Pieces of Us (Confessions of the Heart 3) - Page 35

“What did I tell you about waitin’ inside?”

But he didn’t have time to answer before Maxon was swiveling around, and I was moving toward Dillon, too, this feeling coming over me to get in front of my son. To be right there in case I needed to protect him.

Not that I would ever think Maxon would purposefully hurt him. And in a physical way?

Never.

But it was my job to protect my children the best way that I could. To shield them and hold them and ensure the relationships they were a part of, the ones they made, were the healthiest they could be.

“Hey, there,” Maxon said, so softly and with so much affection that my scrambled heart throbbed in an overwhelming bout of emotion. “What’s your name?”

“I’m Dillon. Are you really a cop? Do you have a gun? Have you had to shoot anyone? Do you get scared at your job?”

There my son went, rambling his unending slew of questions, while I was struggling to stand. To remain calm. To see this out before I totally lost my nerve and asked Maxon if we could do this another time.

Maxon chuckled and glanced up at me with a smile on his face, so big that it was making it hard for me to see anything but him kneeling there.

The kindness.

The goodness.

All the things I’d thought I’d seen in him before he’d proven just how cruel he could be.

I shook it off. I had to focus. I wasn’t finished. “Dillon, you weren’t supposed to come out here until I was finished talking with Mr. Chambers. You need to go back inside.”

“Ah, Mom. Why do you gotta be such a funsucker? I was just sayin’ hi.” He turned his attention back to Maxon, lowering his voice. “My mom is so serious all the time but that’s okay because she’s got the weight of the whole world on her shoulders. Life’s hard, Mr. Chambers.”

Maxon laughed, and then he wasn’t laughing any more.

I could feel it.

The shift in the air.

My alarm becoming his.

His spine stiffened. This staggering wave of energy cracked through the air as he straightened.

The man stumbled.

As if he’d been burned.

Broken.

I guessed I should have prepared myself for this, for his reaction to seeing Benjamin standing at the door.

Nine

Mack

Horror.

Gutting, ravaging horror.

It clutched every cell in my body, freezing me in that moment. I blinked, trying to break free, but those chains only cinched down tighter.

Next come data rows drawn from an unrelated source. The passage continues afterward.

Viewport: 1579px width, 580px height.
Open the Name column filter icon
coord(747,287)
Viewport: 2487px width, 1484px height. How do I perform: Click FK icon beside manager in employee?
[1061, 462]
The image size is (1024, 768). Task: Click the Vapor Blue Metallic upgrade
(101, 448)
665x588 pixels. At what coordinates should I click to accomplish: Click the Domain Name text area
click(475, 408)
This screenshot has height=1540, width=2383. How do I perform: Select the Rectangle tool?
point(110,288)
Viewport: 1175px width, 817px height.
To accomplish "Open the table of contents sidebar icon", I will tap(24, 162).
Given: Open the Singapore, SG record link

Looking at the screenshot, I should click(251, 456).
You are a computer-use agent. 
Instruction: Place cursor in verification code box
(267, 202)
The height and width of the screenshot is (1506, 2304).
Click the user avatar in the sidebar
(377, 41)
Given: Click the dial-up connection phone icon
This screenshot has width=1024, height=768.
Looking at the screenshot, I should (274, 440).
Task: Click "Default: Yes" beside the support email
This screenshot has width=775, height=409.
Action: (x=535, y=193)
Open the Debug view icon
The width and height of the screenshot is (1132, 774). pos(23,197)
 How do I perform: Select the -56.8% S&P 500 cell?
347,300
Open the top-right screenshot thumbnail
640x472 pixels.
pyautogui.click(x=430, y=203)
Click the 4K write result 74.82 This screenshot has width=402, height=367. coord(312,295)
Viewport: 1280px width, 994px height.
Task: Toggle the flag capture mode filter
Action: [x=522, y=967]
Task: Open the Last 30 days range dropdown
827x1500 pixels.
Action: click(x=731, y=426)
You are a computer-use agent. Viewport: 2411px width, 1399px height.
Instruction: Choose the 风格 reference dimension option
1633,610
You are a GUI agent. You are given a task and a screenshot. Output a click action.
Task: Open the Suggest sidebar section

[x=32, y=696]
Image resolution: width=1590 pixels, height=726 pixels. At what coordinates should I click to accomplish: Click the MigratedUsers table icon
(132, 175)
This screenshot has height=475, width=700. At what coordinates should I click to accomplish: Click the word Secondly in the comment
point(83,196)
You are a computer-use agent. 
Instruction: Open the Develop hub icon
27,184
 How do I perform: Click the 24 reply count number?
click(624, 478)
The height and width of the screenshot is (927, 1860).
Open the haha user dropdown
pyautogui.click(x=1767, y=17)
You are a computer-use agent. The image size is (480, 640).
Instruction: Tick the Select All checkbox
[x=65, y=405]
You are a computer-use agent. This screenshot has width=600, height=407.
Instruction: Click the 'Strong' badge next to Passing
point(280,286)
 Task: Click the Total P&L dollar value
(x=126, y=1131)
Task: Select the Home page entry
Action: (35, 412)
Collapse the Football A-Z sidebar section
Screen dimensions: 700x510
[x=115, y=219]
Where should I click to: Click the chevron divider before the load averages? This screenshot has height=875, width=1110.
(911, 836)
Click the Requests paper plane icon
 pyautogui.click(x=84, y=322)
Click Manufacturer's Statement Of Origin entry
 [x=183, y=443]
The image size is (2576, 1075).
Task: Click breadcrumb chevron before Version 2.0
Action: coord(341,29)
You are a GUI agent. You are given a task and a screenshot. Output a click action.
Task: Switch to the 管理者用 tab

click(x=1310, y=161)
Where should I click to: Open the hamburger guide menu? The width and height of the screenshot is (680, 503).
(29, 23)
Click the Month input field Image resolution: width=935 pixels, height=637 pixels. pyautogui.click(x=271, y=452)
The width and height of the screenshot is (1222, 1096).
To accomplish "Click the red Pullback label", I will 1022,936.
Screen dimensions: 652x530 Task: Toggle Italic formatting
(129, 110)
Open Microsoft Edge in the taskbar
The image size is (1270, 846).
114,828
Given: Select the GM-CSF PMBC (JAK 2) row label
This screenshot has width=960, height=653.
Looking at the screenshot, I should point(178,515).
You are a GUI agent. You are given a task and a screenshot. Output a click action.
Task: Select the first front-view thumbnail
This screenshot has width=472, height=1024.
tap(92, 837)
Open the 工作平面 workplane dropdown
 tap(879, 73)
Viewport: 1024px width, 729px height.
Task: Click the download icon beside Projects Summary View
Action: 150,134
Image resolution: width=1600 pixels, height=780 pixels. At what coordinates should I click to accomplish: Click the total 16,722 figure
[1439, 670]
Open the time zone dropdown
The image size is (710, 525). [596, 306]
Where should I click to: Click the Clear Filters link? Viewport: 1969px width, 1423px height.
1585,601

Was surprised I could even register it when Izzy scrambled around me. “Both of you . . . get back inside. Right now.”

“But mom,” the little one argued.

“Now, Dillon. Right now.” Her voice was desperate, flooded with panic as she tried to get her kids back inside.

While I stood there. Hands fisted in my hair. Freaking the fuck out. Trying not to puke right there on the ground.

Wanted to pry my eyes away, but there was nothing I could do but stare at the kid in the doorway. This kid who was way too skinny and had these crutches that looked like he used every day and had the exact fucking eye color as mine.

Same as it looked like his face could have been carved out of me.

Jesus.

Reality crashed. A tidal wave. Devastating.

I had a kid. I had a kid.

And Izzy hadn’t told me.

Izzy’s mother was suddenly there, clambering around to help. “I’m so sorry, Izzy Mae. I was getting the chicken from the pan onto the platter and they slipped out before I could stop them.”

“Just, get them inside,” she pled, and finally they were wrangled in, the door slamming shut, leaving just Izzy and me on the porch.

Rage came eating up the shock I’d initially felt.

Fury and hurt.

Fury and hurt.

They cut and slashed and filleted, knives slicing deep, pain screaming so loud I could barely hear. Could barely stand. Could barely breathe.

Problem was, I didn’t know who to aim the fury at.

Izzy stood with her back to me, her shoulders pumping up and down, the silence echoing between us with the force of a storm.

A storm that assuredly would decimate.

Bile rolled up my throat, and my chest was heaving, body starting to shake with a turbulence I stood no chance at keeping at bay. “Are you fuckin’ kidding me?” I growled.

She whirled on me, tears streaming down her face, but there was fury on her face, too. Written on every inch. “No, Maxon, it’s not a joke. Does my life look like a joke to you?”

I pressed my fists to my eyes, trying not to fucking break down right there and sob like a bitch. Was not a crying man. But considering I’d just been knocked with the reality that I had a kid and I’d missed out on twelve years of his life, I was thinking I’d earned a pass.

I dropped them just as fast. Just feeling . . . irate and pissed and fucking worried.